As mentioned, an antigen is a molecule that stimulates a response in the immune system. Not every molecule is antigenic. B cells participate in a chemical response to antigens present in the body by producing specific antibodies that circulate throughout the body and bind with the antigen whenever it is encountered. This is known as the humoral immune response. As discussed, during maturation of B cells, a set of highly specific B cells are produced that have many antigen receptor molecules in their membrane (Figure 17.13).
Each B cell has only one kind of antigen receptor, which makes every B cell different. Once the B cells mature in the bone marrow, they migrate to lymph nodes or other lymphatic organs. When a B cell encounters the antigen that binds to its receptor, the antigen molecule is brought into the cell by endocytosis and reappears on the surface of the cell bound to an MHC classII molecule. When this process is complete, the B cell is sensitized. In most cases, the sensitized B cell must then encounter a specific kind of T cell, called a helper T cell, before it is activated. The helper T cell must already have been activated through an encounter with the antigen (discussed below).
The helper T cell binds to the antigen-MHC class II complex and is induced to release cytokines that induce the B cell to divide rapidly, which makes thousands of identical (clonal) cells. These daughter cells become either plasma cells or memory B cells. The memory B cells remain inactive at this point, until another later encounter with the antigen, caused by a reinfection by the same bacteria or virus, results in them dividing into a new population of plasma cells. The plasma cells, on the other hand, produce and secrete large quantities, up to 100 million molecules per hour, of antibody molecules. An antibody, also known as an immunoglobulin (Ig), is a protein that is produced by plasma cells after stimulation by an antigen. Antibodies are the agents of humoral immunity. Antibodies occur in the blood, in gastric and mucus secretions, and in breast milk. Antibodies in these bodily fluids can bind pathogens and mark them for destruction by phagocytes before they can infect cells.
These antibodies circulate in the blood stream and lymphatic system and bind with the antigen whenever it is encountered. The binding can fight infection in several ways. Antibodies can bind to viruses or bacteria and interfere with the chemical interactions required for them to infect or bind to other cells. The antibodies may create bridges between different particles containing antigenic sites clumping them all together and preventing their proper functioning. The antigen-antibody complex stimulates the complement system described previously, destroying the cell bearing the antigen. Phagocytic cells, such as those already described, are attracted by the antigen-antibody complexes, and phagocytosis is enhanced when the complexes are present. Finally, antibodies stimulate inflammation, and their presence in mucus and on the skin prevents pathogen attack.
Antibodies coat extracellular pathogens and neutralize them by blocking key sites on the pathogen that enhance their infectivity (such as receptors that “dock” pathogens on host cells) (Figure 17.14). Antibody neutralization can prevent pathogens from entering and infecting host cells. The neutralized antibody-coated pathogens can then be filtered by the spleen and eliminated in urine or feces.

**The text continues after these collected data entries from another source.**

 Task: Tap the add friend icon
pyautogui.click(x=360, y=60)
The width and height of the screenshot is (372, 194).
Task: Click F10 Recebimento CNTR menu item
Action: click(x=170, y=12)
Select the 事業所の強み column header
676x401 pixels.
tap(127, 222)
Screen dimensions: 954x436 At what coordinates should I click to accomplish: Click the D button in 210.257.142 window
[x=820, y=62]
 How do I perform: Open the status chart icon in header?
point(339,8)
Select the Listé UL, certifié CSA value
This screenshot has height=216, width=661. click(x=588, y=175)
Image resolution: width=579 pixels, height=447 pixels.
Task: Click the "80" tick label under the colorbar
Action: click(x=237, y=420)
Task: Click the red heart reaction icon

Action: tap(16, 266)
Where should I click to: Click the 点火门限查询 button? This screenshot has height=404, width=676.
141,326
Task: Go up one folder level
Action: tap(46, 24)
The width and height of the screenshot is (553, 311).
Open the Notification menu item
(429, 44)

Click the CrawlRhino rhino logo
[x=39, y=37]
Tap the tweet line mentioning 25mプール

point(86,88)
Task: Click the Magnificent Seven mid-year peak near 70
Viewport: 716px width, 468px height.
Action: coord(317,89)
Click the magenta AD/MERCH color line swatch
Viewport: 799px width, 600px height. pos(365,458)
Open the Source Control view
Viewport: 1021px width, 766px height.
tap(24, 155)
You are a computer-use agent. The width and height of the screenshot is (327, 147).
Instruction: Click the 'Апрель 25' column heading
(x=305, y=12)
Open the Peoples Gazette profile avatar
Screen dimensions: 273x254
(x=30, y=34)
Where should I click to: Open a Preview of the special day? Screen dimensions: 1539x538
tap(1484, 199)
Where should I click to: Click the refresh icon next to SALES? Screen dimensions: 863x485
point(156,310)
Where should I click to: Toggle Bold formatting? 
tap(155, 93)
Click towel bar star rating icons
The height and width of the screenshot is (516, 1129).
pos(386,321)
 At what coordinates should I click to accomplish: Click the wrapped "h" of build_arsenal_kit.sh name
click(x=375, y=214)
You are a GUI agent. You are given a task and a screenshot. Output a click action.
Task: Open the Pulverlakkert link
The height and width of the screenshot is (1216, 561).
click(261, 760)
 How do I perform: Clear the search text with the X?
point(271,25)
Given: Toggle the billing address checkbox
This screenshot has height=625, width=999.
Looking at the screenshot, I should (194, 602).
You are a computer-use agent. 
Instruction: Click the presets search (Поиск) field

Antibodies also mark pathogens for destruction by phagocytic cells, such as macrophages or neutrophils, in a process called opsonization. In a process called complement fixation, some antibodies provide a place for complement proteins to bind. The combination of antibodies and complement promotes rapid clearing of pathogens.
The production of antibodies by plasma cells in response to an antigen is called active immunityand describes the host’s active response of the immune system to an infection or to a vaccination. There is also a passive immune response where antibodies come from an outside source, instead of the individual’s own plasma cells, and are introduced into the host. For example, antibodies circulating in a pregnant woman’s body move across the placenta into the developing fetus. The child benefits from the presence of these antibodies for up to several months after birth. In addition, a passive immune response is possible by injecting antibodies into an individual in the form of an antivenom to a snake-bite toxin or antibodies in blood serum to help fight a hepatitis infection. This gives immediate protection since the body does not need the time required to mount its own response.